[[ TEXT BLOCK, beginning ]]

It goes back even further than the Conservative-led coalition, though Tory governments of the last nine years have exacerbated the crisis with more dramatic underfunding and the outsourcing of management to private firms. The level of prisoner care now amounts to torture as anecdotal evidence confirms, along with inquest verdicts and the figures.
An acquaintance who did three-and-a-half-years in Belmarsh told me that cancer patients on his wing weren’t getting their chemo on time, if at all. A friend who visits a women’s prison speaks of conditions that might have been computer designed to cause mental illness even in those without it when it when they went in.
But however blithely unconcerned recent administrations have been about inhumanity that makes Stephen King’s The Shawshank Redemption look a utopian facility on the outskirts of Oslo, the fault ultimately lies with us.
Politicians are indifferent because the media is indifferent, and the media is indifferent because the public is indifferent. There is no clickbait or electoral advantage in challenging the status quo in a brutalised country that appears to have concluded that imprisonment removes not just liberty, but supposedly inviolable human rights.
Grayling’s declaration of the intent to ban books for prisoners attracted infinitely more publicity than any of deaths, because it was so pantomime cretinous. It should have been taken as a serious warning – a milder version of George Smiley’s observation, about late 1930s Bavaria, that when books are burned, people will also be burned.
People are living and dying, at their own hands and those of a system that belongs in the Hague, in conditions that constitute the most appalling scandal of this age.
Now he’s out, you would no more expect to hear another word on the matter from Stewart than you’d anticipate his failure to keep his promise damaging any leadership prospects.
He seems a relatively civilised guy, and no doubt had only good intentions. But the general tragedy among so many specific ones is that, however paved with those it may be, this road to hell stretches towards infinity. If we don’t give a damn about Anthony Robinson dying untended in his cell, crouched in excruciation until his last breath, this livid national stain will never begin to fade.

[[ TEXT BLOCK, end ]]
[[ DATASET, beginning ]]

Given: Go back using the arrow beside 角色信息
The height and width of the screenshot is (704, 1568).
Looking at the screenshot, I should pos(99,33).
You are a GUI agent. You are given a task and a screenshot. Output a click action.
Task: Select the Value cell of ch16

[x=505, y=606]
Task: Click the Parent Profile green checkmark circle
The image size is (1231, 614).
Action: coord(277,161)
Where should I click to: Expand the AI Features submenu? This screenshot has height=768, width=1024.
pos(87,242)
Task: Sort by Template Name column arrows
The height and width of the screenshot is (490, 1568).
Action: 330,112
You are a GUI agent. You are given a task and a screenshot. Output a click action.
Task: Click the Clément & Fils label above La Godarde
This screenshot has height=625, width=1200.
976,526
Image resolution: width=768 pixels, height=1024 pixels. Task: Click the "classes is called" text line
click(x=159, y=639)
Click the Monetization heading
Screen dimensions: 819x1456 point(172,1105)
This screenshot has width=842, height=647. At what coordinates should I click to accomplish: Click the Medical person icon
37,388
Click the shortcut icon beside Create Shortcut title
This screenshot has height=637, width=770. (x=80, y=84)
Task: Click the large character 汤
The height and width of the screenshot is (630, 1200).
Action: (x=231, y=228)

[[ DATASET, end ]]

_TASK TO CARRY OUT_
List every real-world place named in the text about prison conditions.

_THE COMPLETED TASK_
Belmarsh, Oslo, Bavaria, the Hague